• _Task item_
Omitting all pictures, copy word for word the lines from the line containing "The height and" through the final line of the entries.

Available data section start

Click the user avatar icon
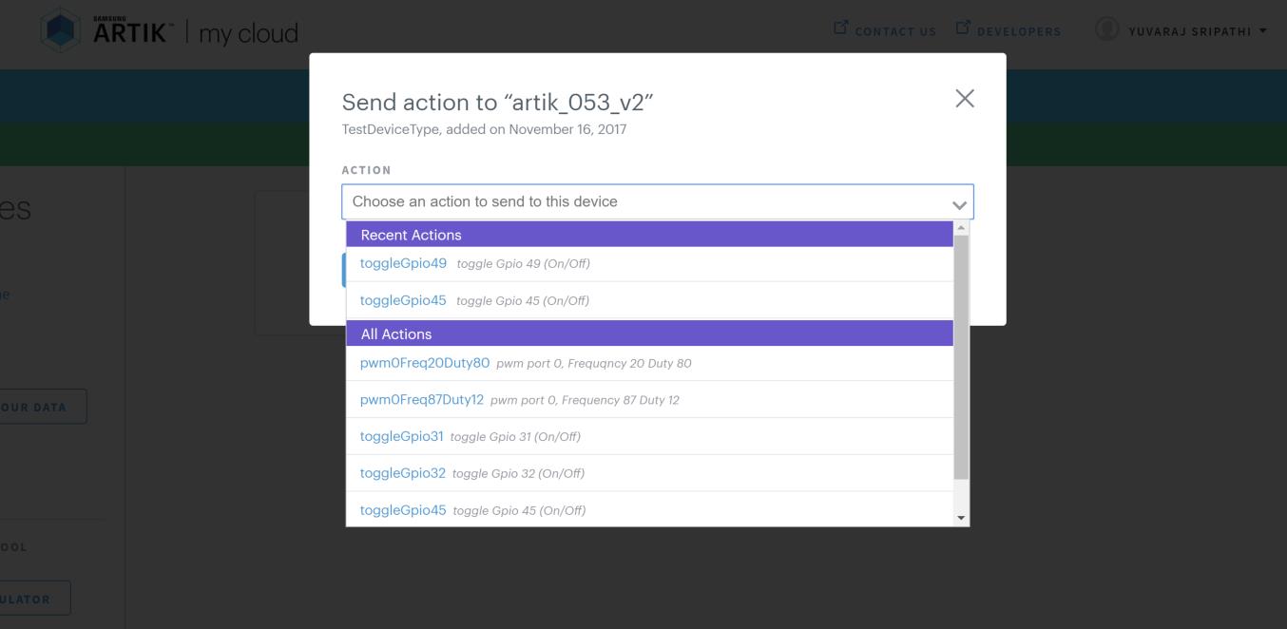 [1106, 29]
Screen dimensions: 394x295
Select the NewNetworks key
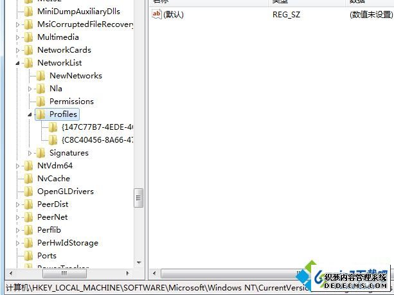(75, 76)
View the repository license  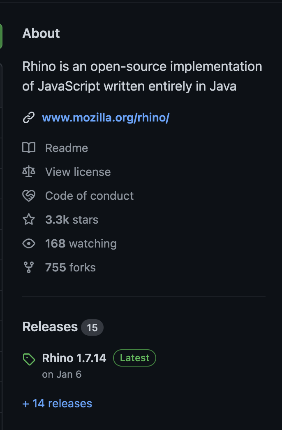[x=78, y=172]
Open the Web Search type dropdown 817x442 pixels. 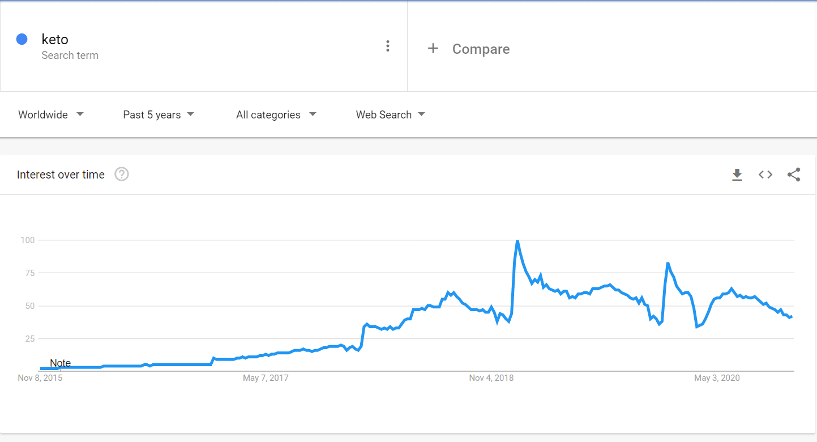point(391,114)
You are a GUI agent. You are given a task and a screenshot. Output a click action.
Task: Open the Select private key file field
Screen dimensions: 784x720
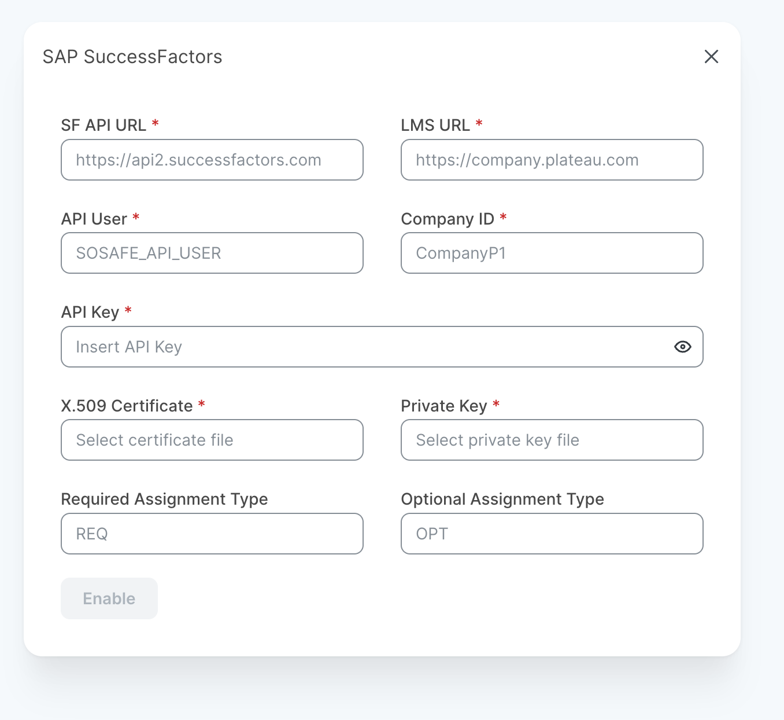tap(552, 440)
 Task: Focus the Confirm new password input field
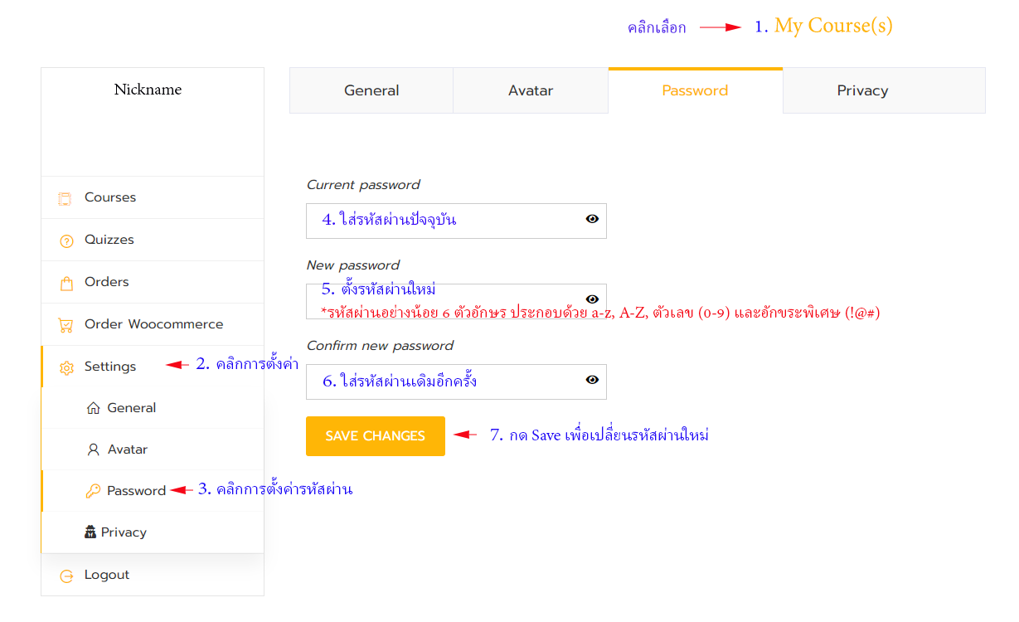pyautogui.click(x=456, y=381)
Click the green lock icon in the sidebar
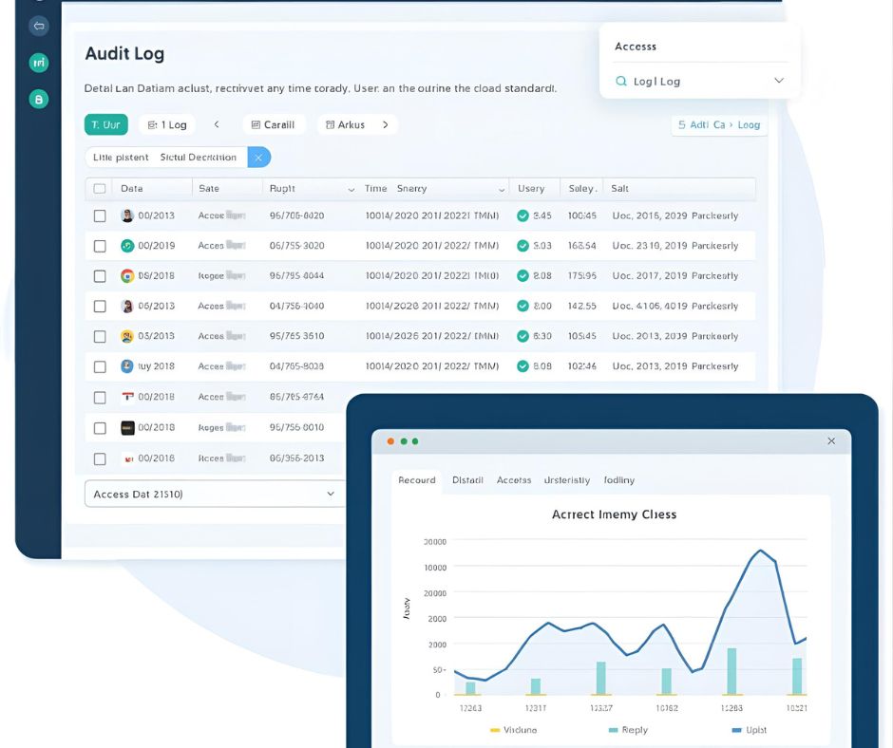 point(38,99)
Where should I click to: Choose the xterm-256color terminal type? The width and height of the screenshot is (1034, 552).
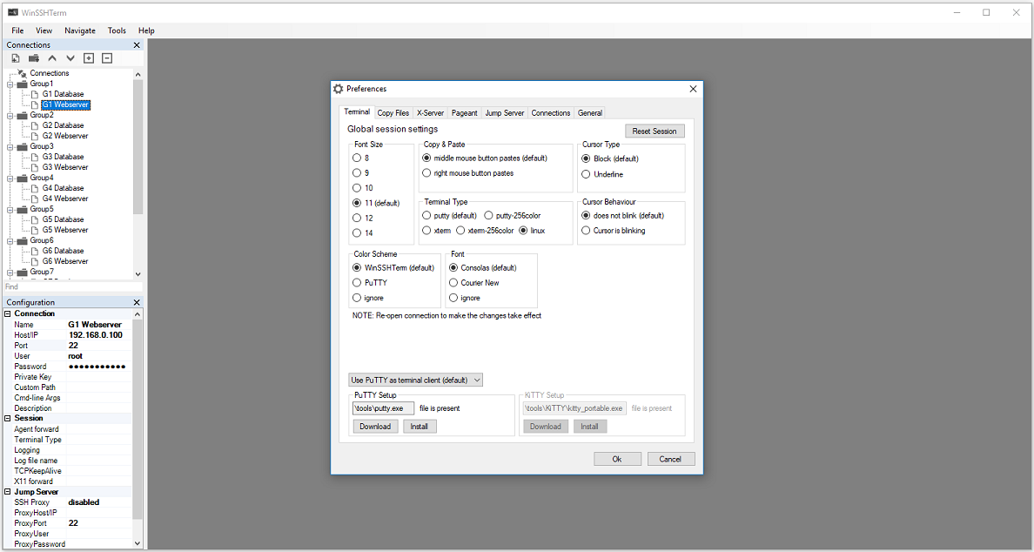(485, 230)
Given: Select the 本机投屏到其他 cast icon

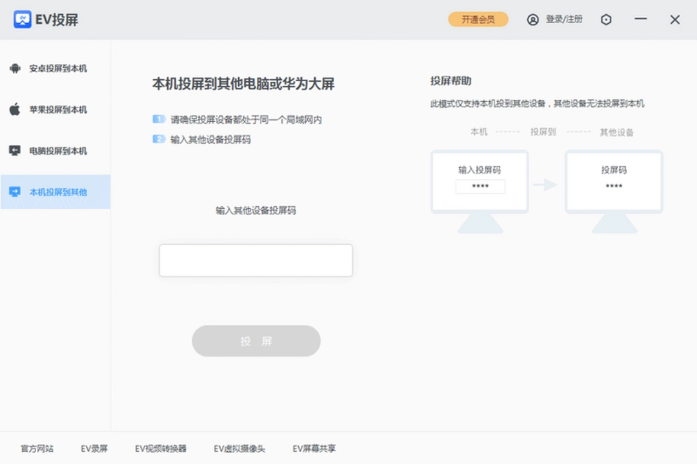Looking at the screenshot, I should coord(14,191).
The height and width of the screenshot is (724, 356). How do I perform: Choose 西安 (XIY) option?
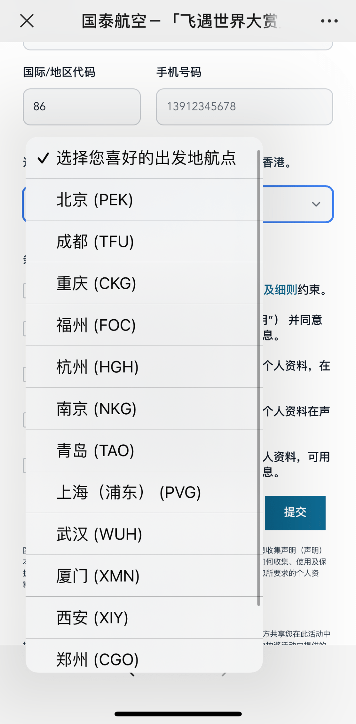[144, 617]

Available data section end

• _Result for this exercise_
The height and width of the screenshot is (724, 356). How do I perform: Choose 西安 (XIY) option?
[144, 617]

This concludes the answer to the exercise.